Material for this task >>
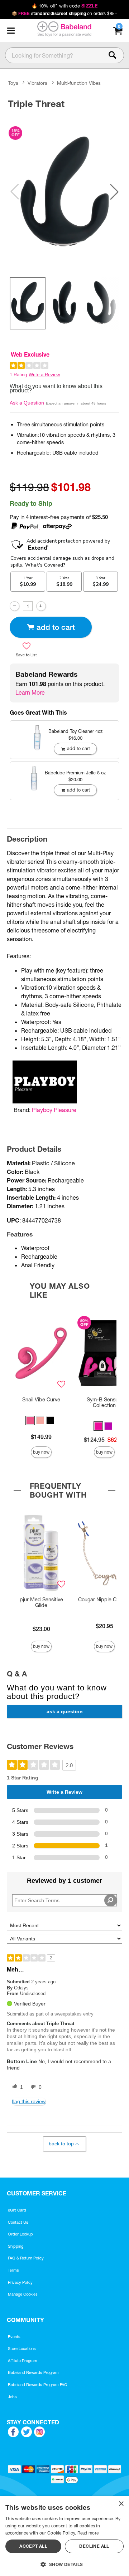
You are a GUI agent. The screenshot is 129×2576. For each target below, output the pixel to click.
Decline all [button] (94, 2546)
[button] (10, 31)
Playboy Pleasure (54, 1109)
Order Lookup (20, 2234)
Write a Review (44, 374)
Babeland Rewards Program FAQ (37, 2384)
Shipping (15, 2246)
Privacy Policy (20, 2282)
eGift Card (17, 2210)
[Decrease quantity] (14, 606)
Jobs (12, 2396)
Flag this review (29, 2101)
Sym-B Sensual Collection (104, 1402)
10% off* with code (64, 6)
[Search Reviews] (110, 1900)
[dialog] (64, 2536)
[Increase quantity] (41, 606)
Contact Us (18, 2222)
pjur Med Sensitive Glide (41, 1602)
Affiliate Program (22, 2360)
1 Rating (18, 374)
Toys (13, 83)
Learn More (30, 692)
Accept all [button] (33, 2546)
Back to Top (61, 2143)
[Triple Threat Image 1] (64, 192)
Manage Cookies (23, 2294)
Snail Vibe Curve (41, 1399)
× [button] (121, 2504)
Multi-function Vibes (79, 83)
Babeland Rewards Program (33, 2372)
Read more (88, 2533)
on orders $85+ (65, 13)
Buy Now (41, 1452)
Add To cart (56, 627)
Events (14, 2336)
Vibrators (37, 83)
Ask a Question (27, 403)
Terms (13, 2270)
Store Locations (22, 2348)
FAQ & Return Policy (26, 2258)
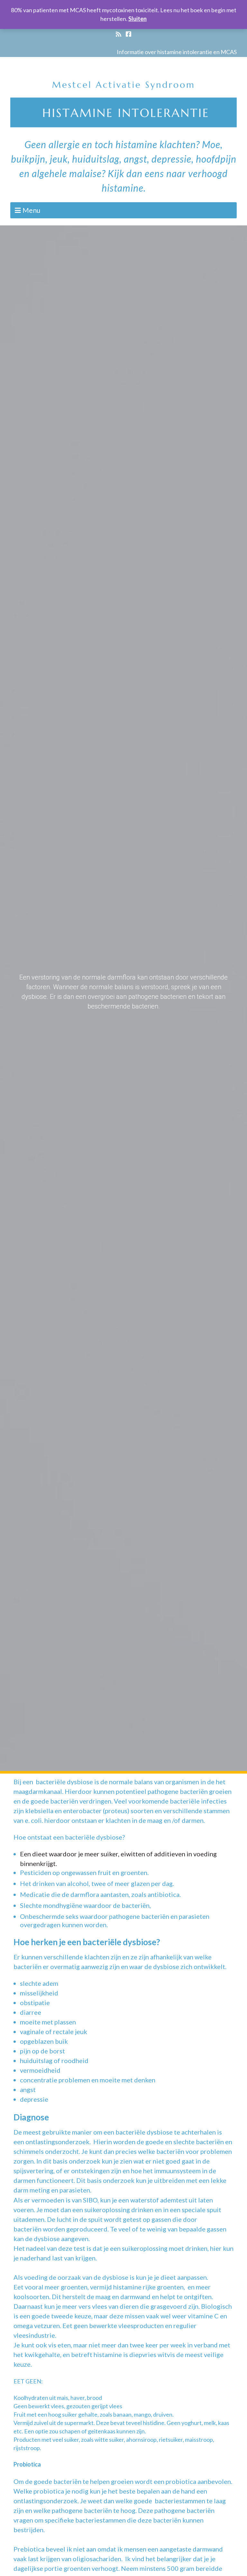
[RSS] (119, 34)
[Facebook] (128, 34)
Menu (31, 210)
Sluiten (137, 18)
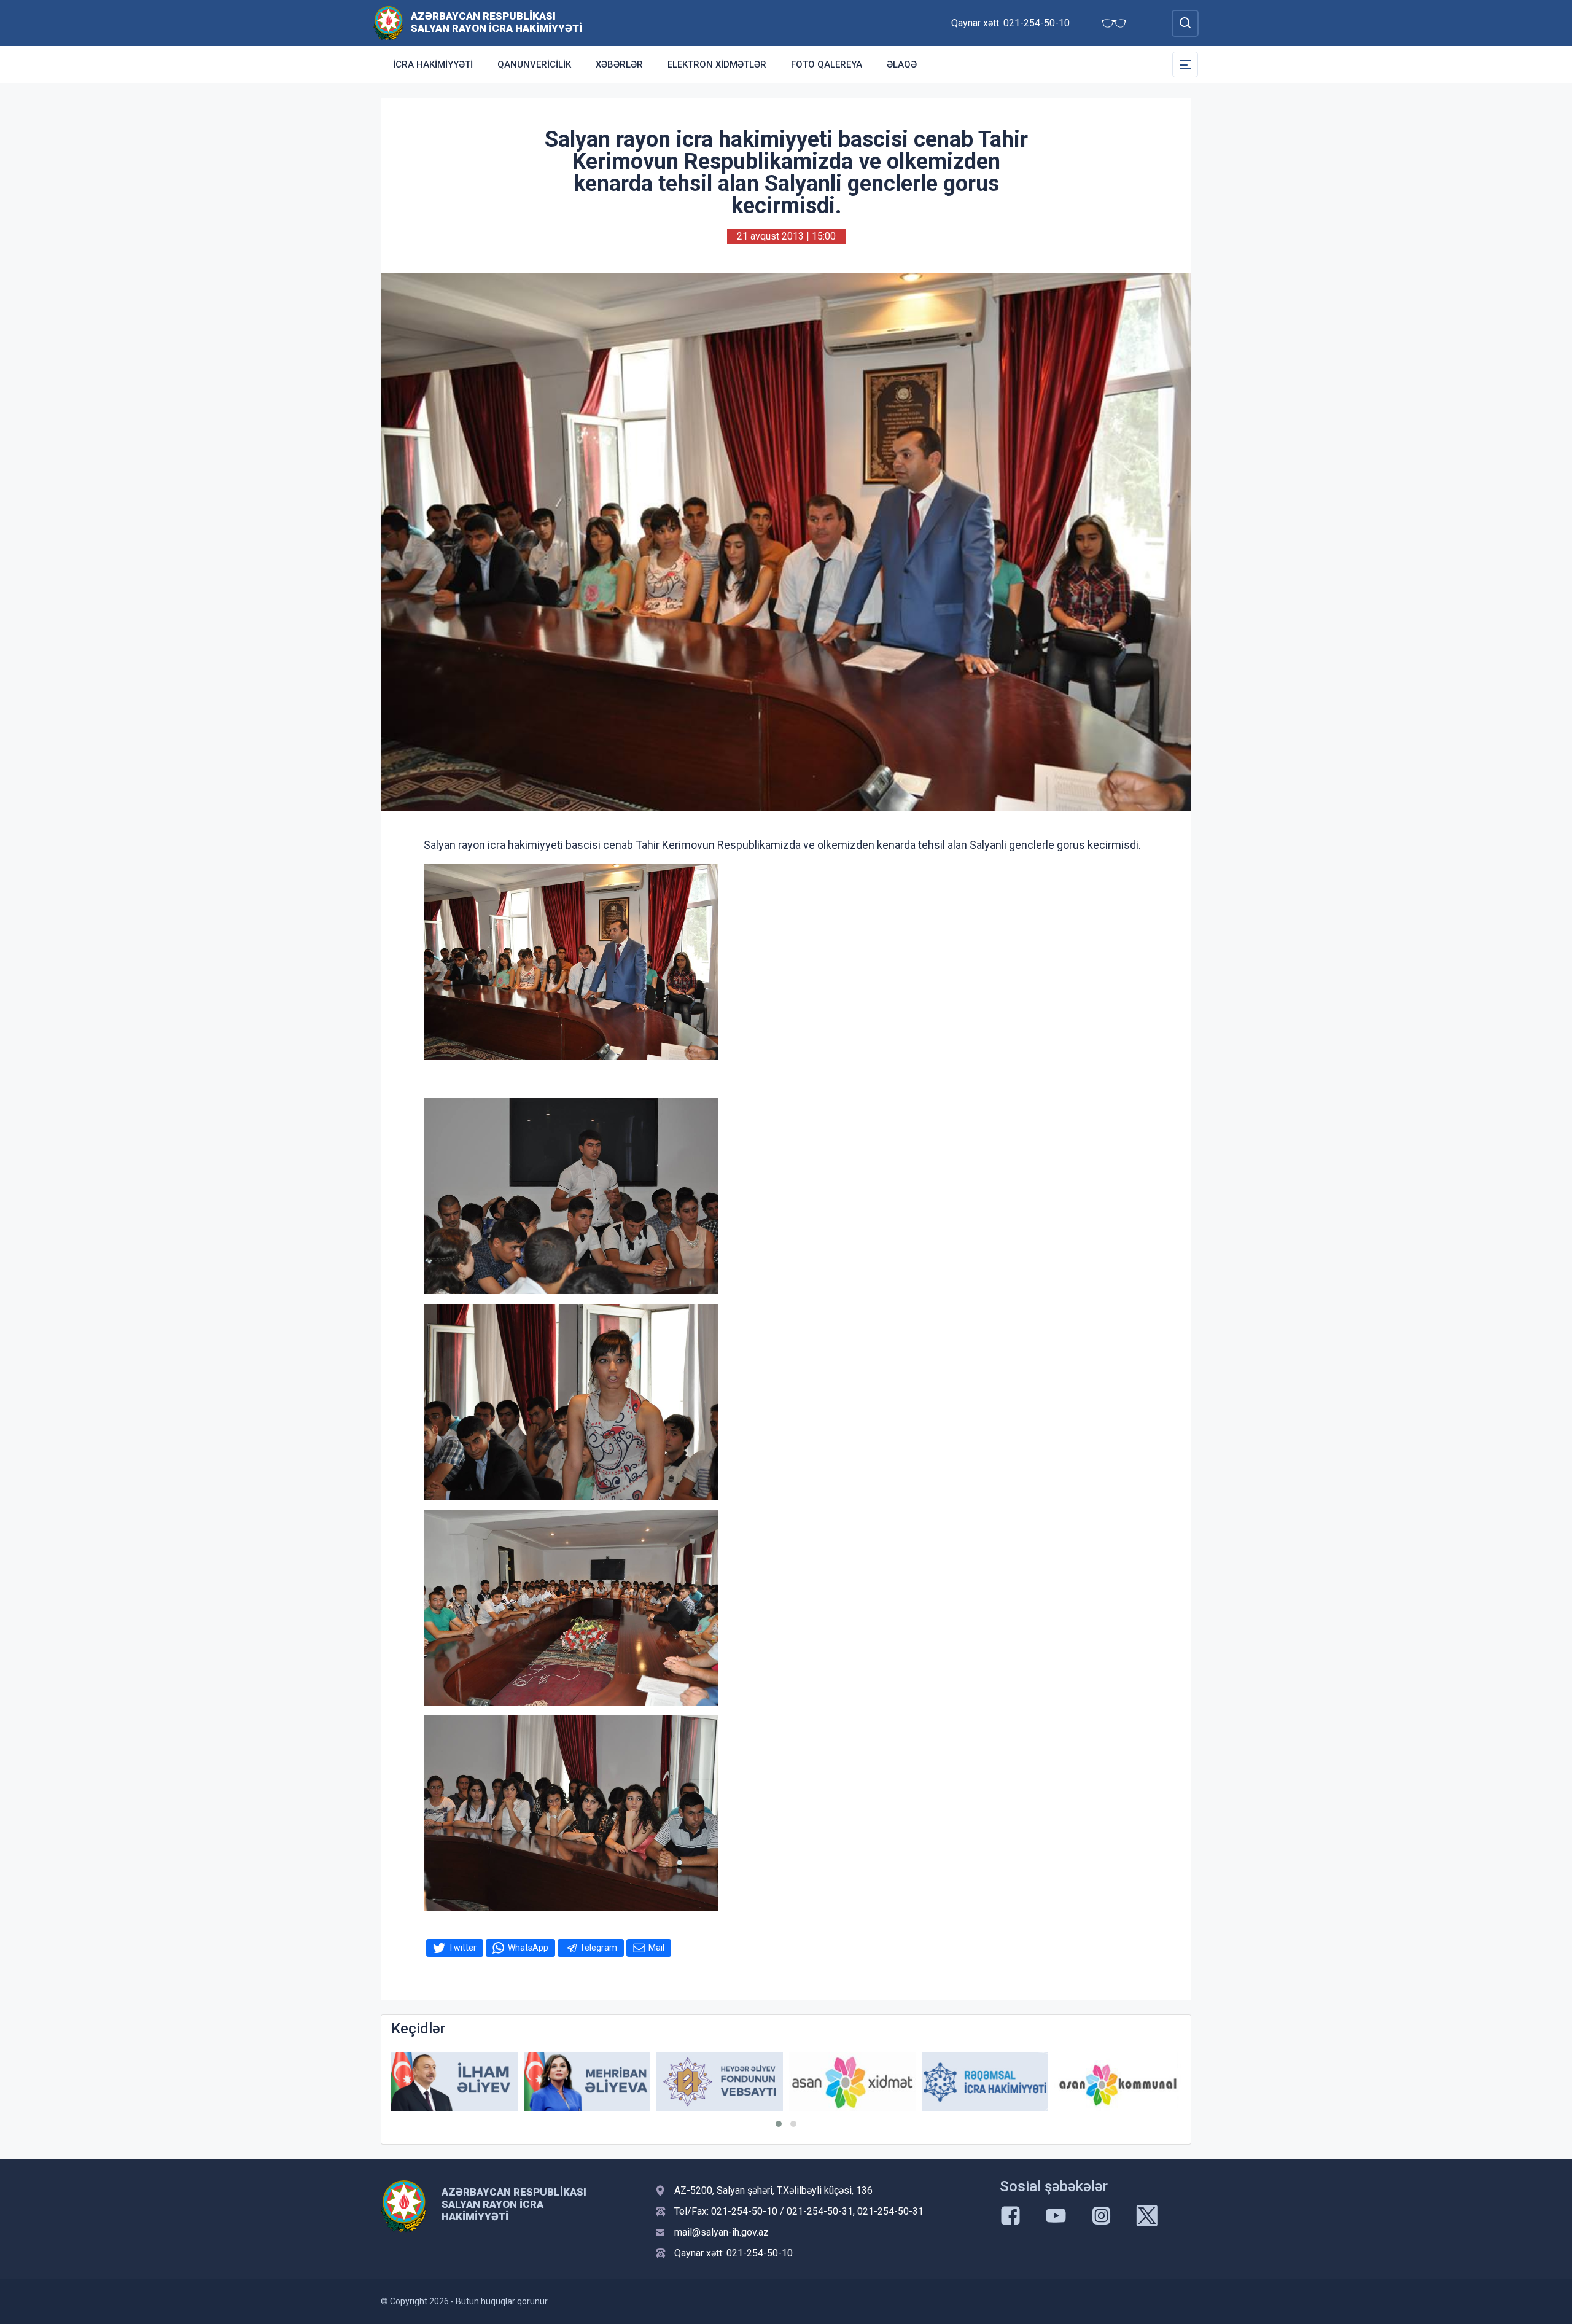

Task requirements >> Starting at the line with "[dialog] (64, 2536)", output each line through the final one of the listing above, and nothing else. Pictures are to be left out.

Answer to this exercise >>
[dialog] (64, 2536)
[Increase quantity] (41, 606)
Contact Us (18, 2222)
pjur Med Sensitive Glide (41, 1602)
Affiliate Program (22, 2360)
1 Rating (18, 374)
Toys (13, 83)
Learn More (30, 692)
Accept all [button] (33, 2546)
Back to Top (61, 2143)
[Triple Threat Image 1] (64, 192)
Manage Cookies (23, 2294)
Snail Vibe Curve (41, 1399)
× [button] (121, 2504)
Multi-function Vibes (79, 83)
Babeland Rewards Program (33, 2372)
Read more (88, 2533)
on orders $85+ (65, 13)
Buy Now (41, 1452)
Add To cart (56, 627)
Events (14, 2336)
Vibrators (37, 83)
Ask a Question (27, 403)
Terms (13, 2270)
Store Locations (22, 2348)
FAQ & Return Policy (26, 2258)
[RSS] (119, 34)
[Facebook] (128, 34)
Menu (31, 210)
Sluiten (137, 18)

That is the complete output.